Overview of Oracle RAC Article
A cluster is made up of several connected computers or servers that, to end users and applications, function as a single server. You may cluster an Oracle database using Oracle RAC. Oracle RAC ties together numerous servers using Oracle Clusterware to make them function as a single system.
Overview of Oracle Clusterware for Oracle RAC Article
On all Oracle Database platforms, Oracle Clusterware offers a comprehensive, integrated clusterware administration solution. All of the features necessary to manage your cluster database are provided by this clusterware functionality, including node membership, group services, global resource management, and high availability features.
Oracle Clusterware installation is a precondition for Oracle RAC installation, however, it can also be done separately.
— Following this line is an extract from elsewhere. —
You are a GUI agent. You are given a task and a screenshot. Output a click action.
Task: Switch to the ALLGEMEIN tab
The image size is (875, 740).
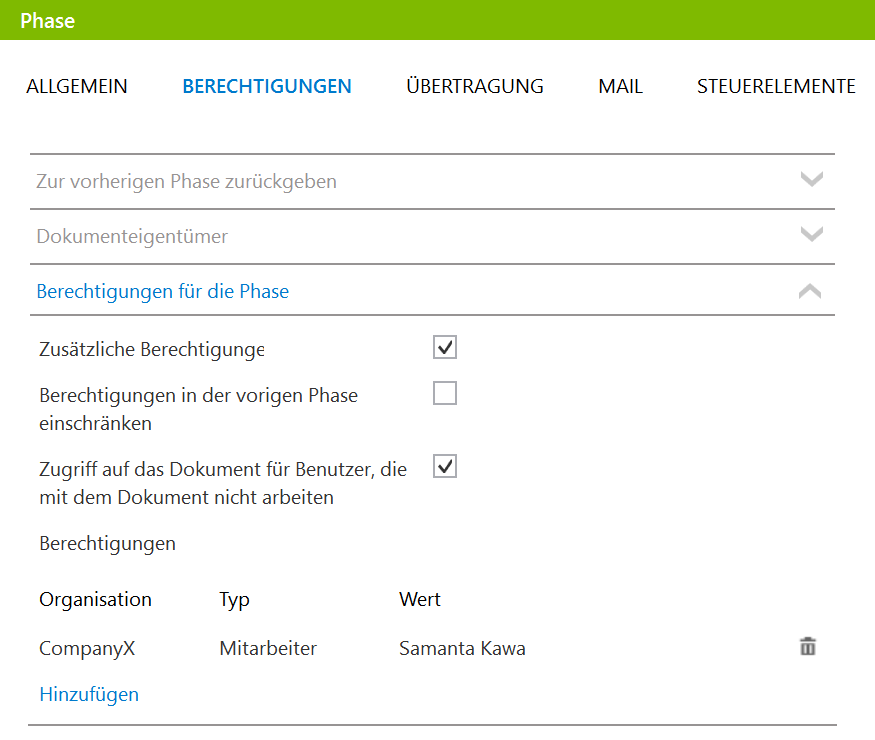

Oracle Clusterware’s underlying techniques are used by Oracle Database features, including services, to enable sophisticated functionality. On particular platforms, Oracle Database still offers support for a few different third-party clusterware products.
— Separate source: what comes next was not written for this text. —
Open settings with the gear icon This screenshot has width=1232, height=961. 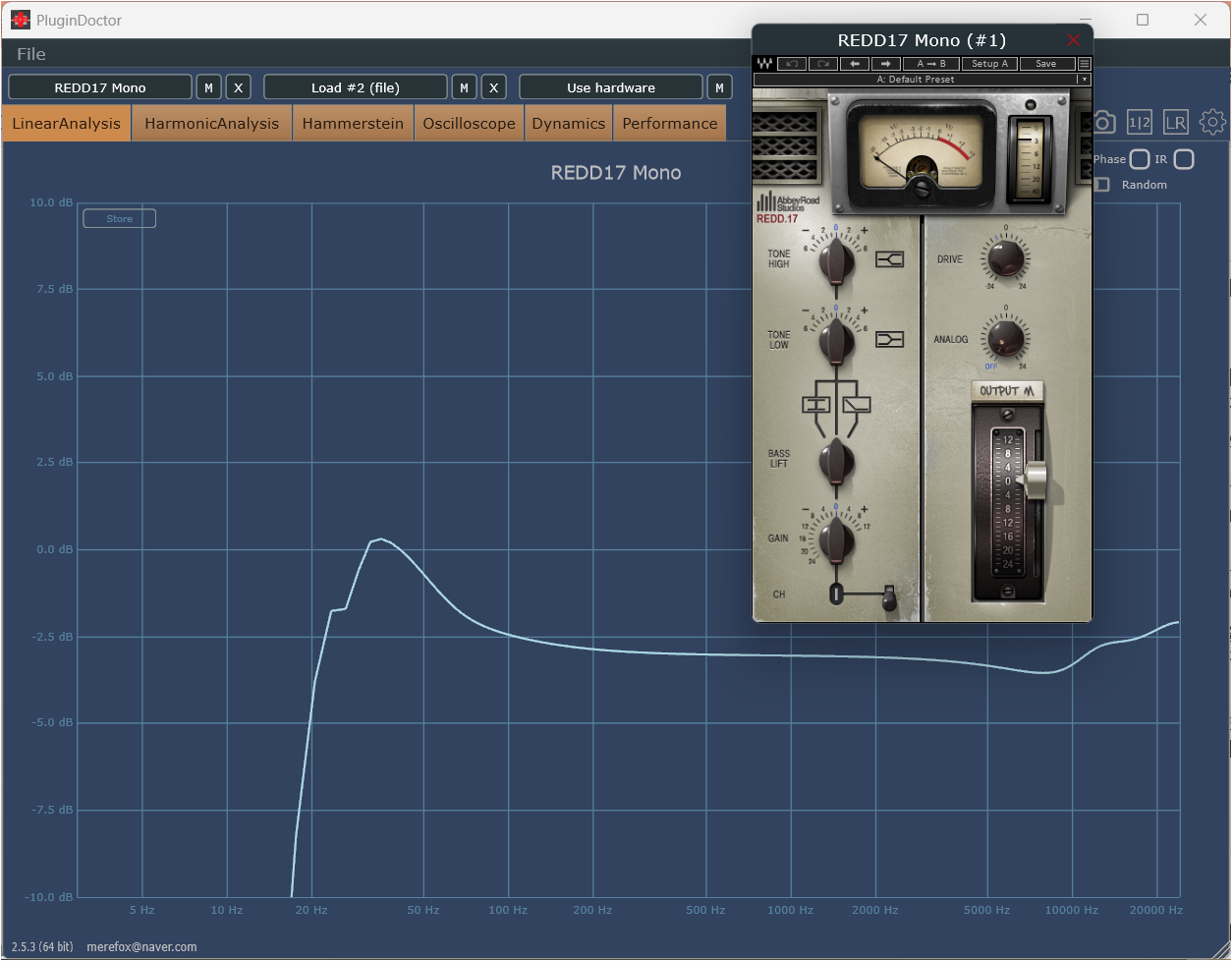point(1212,122)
Oracle RAC is the target audience for Oracle Clusterware, which is strongly connected with it. Manage high-availability operations in a cluster using Oracle Clusterware. The Oracle RAC database, along with the other necessary elements like the Virtual Internet Protocol (VIP) address, the Single Client Access Name (SCAN), the SCAN listener, the Oracle Notification Service, and the Oracle Net listeners, are registered with and managed by Oracle Clusterware when you create an Oracle RAC database using any of the management tools. When Oracle Clusterware begins the node, these resources are immediately launched, and if they fail, they are restarted as well. On each node, the Oracle Clusterware daemons are active.
A CRS resource is anything that Oracle Clusterware handles. A database, instance, service, or other resource can be a CRS resource.
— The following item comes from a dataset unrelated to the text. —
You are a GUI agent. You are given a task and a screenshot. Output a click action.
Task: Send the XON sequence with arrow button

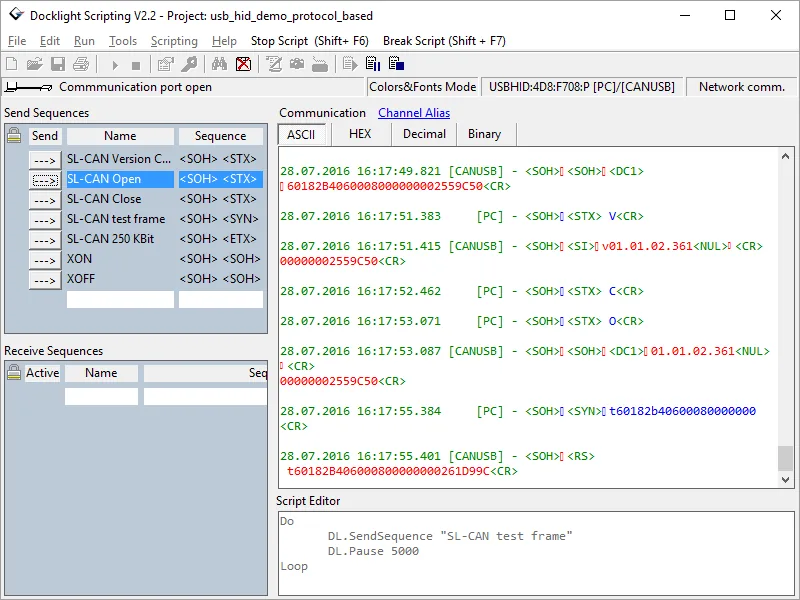pyautogui.click(x=45, y=260)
Oracle Database 19c RAC On Oracle Linux 8 Using VirtualBox and Vagrant
This article explains how to install Oracle Database 19c RAC on Oracle Linux 8 “hands-off” without the use of any additional shared disc devices by utilizing VirtualBox and Vagrant.
If VirtualBox, Vagrant, and Oracle RAC Article are familiar to you, you might want to skip ahead to the GitHub repository and follow the simple instructions there.
Introduction Oracle RAC Article
The need for shared storage is one of the main barriers keeping people from establishing test RAC systems. Shared storage is frequently provided by a SAN or high-end NAS device in a production environment, however, both of these solutions are highly expensive if all you want to do is practice establishing and utilizing RAC. Virtualization can be used to simulate shared storage at a lower cost.
You can run both RAC nodes on a single server using VirtualBox by running multiple Virtual Machines (VMs) on that server. Additionally, it enables the creation of shared virtual discs, removing the difficulty presented by exorbitant shared storage.